O desempenho colocou a pecuária em posição ainda mais relevante na balança comercial de Mato Grosso do Sul. Segundo levantamento da Famasul (Federação da Agricultura e Pecuária de Mato Grosso do Sul), a carne bovina já responde por 20,6% de toda a receita obtida pelo agronegócio estadual com as vendas ao exterior.

O resultado chama atenção principalmente porque ocorreu mesmo diante de uma redução no número de animais abatidos. Ou seja, o crescimento da receita não foi puxado exclusivamente por uma maior oferta de carne, mas também pela valorização do produto comercializado no mercado internacional.

No primeiro semestre, o preço médio da tonelada exportada por Mato Grosso do Sul aumentou 19,7%. O movimento contrasta com o desempenho da celulose, cujo preço médio recuou cerca de 7,8% no mesmo período.

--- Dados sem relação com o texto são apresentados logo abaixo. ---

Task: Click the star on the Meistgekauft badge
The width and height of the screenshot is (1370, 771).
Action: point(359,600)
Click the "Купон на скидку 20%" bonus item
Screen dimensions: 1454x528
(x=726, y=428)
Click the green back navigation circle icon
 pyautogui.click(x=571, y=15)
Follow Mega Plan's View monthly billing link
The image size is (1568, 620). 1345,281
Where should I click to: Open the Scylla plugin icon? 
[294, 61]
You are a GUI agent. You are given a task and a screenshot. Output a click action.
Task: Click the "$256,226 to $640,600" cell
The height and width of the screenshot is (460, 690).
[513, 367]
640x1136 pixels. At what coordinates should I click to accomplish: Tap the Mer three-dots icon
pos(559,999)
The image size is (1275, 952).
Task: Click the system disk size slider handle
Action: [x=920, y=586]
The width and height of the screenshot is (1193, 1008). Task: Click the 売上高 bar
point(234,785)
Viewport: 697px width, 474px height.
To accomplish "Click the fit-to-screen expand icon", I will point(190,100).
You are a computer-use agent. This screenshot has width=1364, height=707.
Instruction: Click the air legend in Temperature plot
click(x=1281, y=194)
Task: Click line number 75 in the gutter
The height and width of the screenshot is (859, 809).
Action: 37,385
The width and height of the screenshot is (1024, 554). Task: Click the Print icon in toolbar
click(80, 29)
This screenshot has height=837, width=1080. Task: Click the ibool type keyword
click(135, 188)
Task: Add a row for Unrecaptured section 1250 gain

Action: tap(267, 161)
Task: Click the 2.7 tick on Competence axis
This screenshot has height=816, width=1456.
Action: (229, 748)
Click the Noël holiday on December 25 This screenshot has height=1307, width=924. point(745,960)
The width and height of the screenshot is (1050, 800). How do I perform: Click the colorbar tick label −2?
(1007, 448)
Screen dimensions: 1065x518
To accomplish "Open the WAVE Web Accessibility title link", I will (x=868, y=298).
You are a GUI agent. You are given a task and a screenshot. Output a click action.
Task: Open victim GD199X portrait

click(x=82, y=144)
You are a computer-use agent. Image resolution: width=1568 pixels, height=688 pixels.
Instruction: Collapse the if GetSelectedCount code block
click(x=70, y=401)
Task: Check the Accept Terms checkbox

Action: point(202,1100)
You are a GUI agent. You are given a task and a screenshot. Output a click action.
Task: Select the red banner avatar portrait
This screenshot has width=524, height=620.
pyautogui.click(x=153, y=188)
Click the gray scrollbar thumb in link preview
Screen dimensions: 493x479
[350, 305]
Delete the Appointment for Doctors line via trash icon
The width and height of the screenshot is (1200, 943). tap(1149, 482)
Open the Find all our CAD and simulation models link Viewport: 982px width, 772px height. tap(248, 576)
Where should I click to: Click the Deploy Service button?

China e Estados Unidos puxam demanda

Os principais mercados compradores tiveram papel importante para o avanço das exportações de carne bovina de Mato Grosso do Sul.

A China, principal destino do produto estadual, mais que dobrou o valor das compras no primeiro semestre, com crescimento de 109% em relação ao mesmo período de 2025. Já os Estados Unidos ampliaram em 41,7% os valores importados.

Para a consultora de Economia do Sistema Famasul, Eliamar Oliveira, o resultado demonstra que o crescimento das exportações ocorreu em um cenário que vai além do aumento da oferta interna.

“Mesmo com a redução no número de animais abatidos, as exportações cresceram em receita, mostrando que o desempenho não esteve condicionado apenas ao aumento da oferta”, explicou.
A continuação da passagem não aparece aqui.